Follow Datanami:
June 8, 2015

Four Ways Your Data is Lying to You

Howard Lau

Every second, new online data emerges in the form of posts, tweets, emails, and comments from your customers, clients and constituents to provide insights into economic trends, customer behavior and competitive threats. Measuring in the billions, data points provide an endless and ongoing stream of valuable opportunities for organizations to optimize their relationships, products and operations, making the Internet essentially the world’s largest focus group.

The reams of data available today are probably our most mission-critical and valuable connection to consumers and constituents, but this comes at a high cost. Recent research from Aberdeen has shown that the more data sources a company uses, the lower the trust in the data becomes. To add to the challenge of data interpretation, not all data management tools are created equally, with many boiling data down into skewed or sometimes false conclusions.

What this tells us is that before organizations can take full advantage of the opportunities that the endless supply of ever-changing data (and sources) provide, they must establish a solid foundation of data management – complete with the ability to distill the “right” data from the “wrong”.

When it comes to validating data, we suggest considering the following four ways your data is lying to you as a way to determine whether your data is telling you the whole truth:

Lie #1: Bad means bad, unless it means good

Here’s an understatement: There is a massive amount of online data available today. In fact, it is estimated that more than 2.5 exabytes of data is created daily [IBM]. At first glance, the volume looks like a windfall – who can resist crunching the feedback and opinions of billions of bytes into useful business strategy? But with volume comes challenges.
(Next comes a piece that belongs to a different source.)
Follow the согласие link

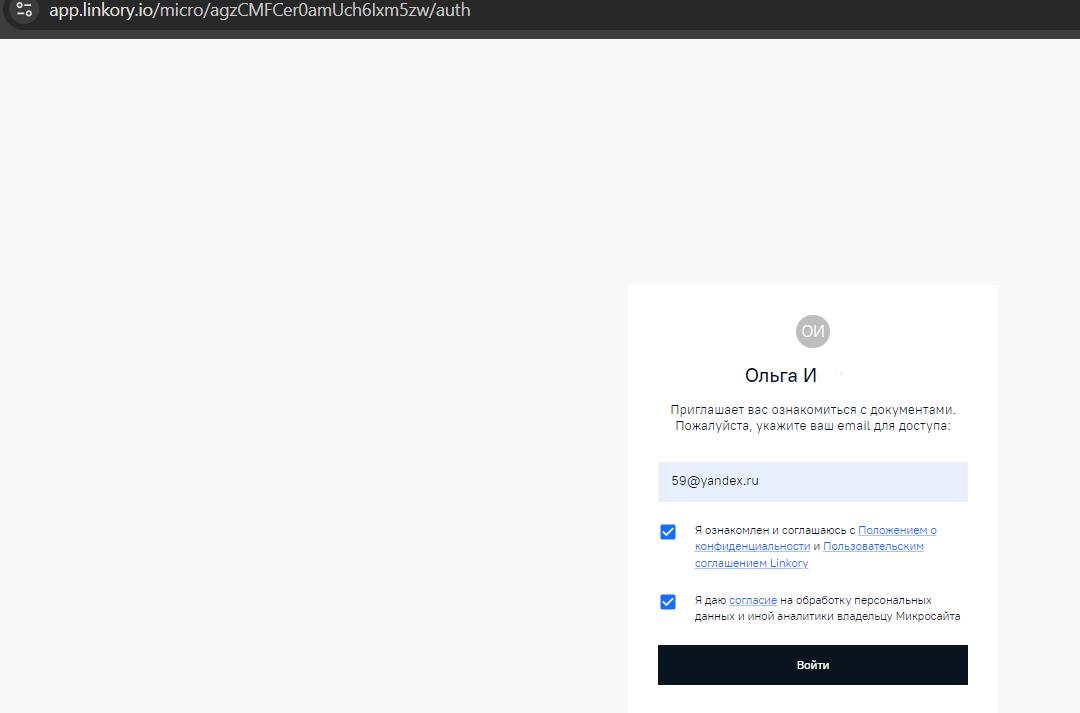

There is so much data to crunch that many tools available have to default to oversimplified searches, vacuuming up text data and then segmenting it into “black or white” or “yes or no” results just to keep pace. These good/bad, positive/negative buckets at best provide a primitive summary of the data collected. At it’s worst – and more likely – the segmentation of data into a limited number of categories can be erroneous and lead brands down incorrect, misguided paths of inference and strategy.apple_logo

In order for data to be strategically actionable, organizations have to be able to say at a glance, “What are our customers and competitors talking about? What are they latching on to? What are the conversations that people are having?”

For example, the differences between Apple the electronics company and apple the fruit are intuitive to most of us. The same goes for Sprint the company versus sprint the verb. Or even tossing the word “sick” into a Tweet poses problems, because most programs won’t know whether it’s referring to an illness or something that is “awesome.” Same goes for the adjective “bad”: is it referring to the good ‘bad’ or the bad ‘bad’?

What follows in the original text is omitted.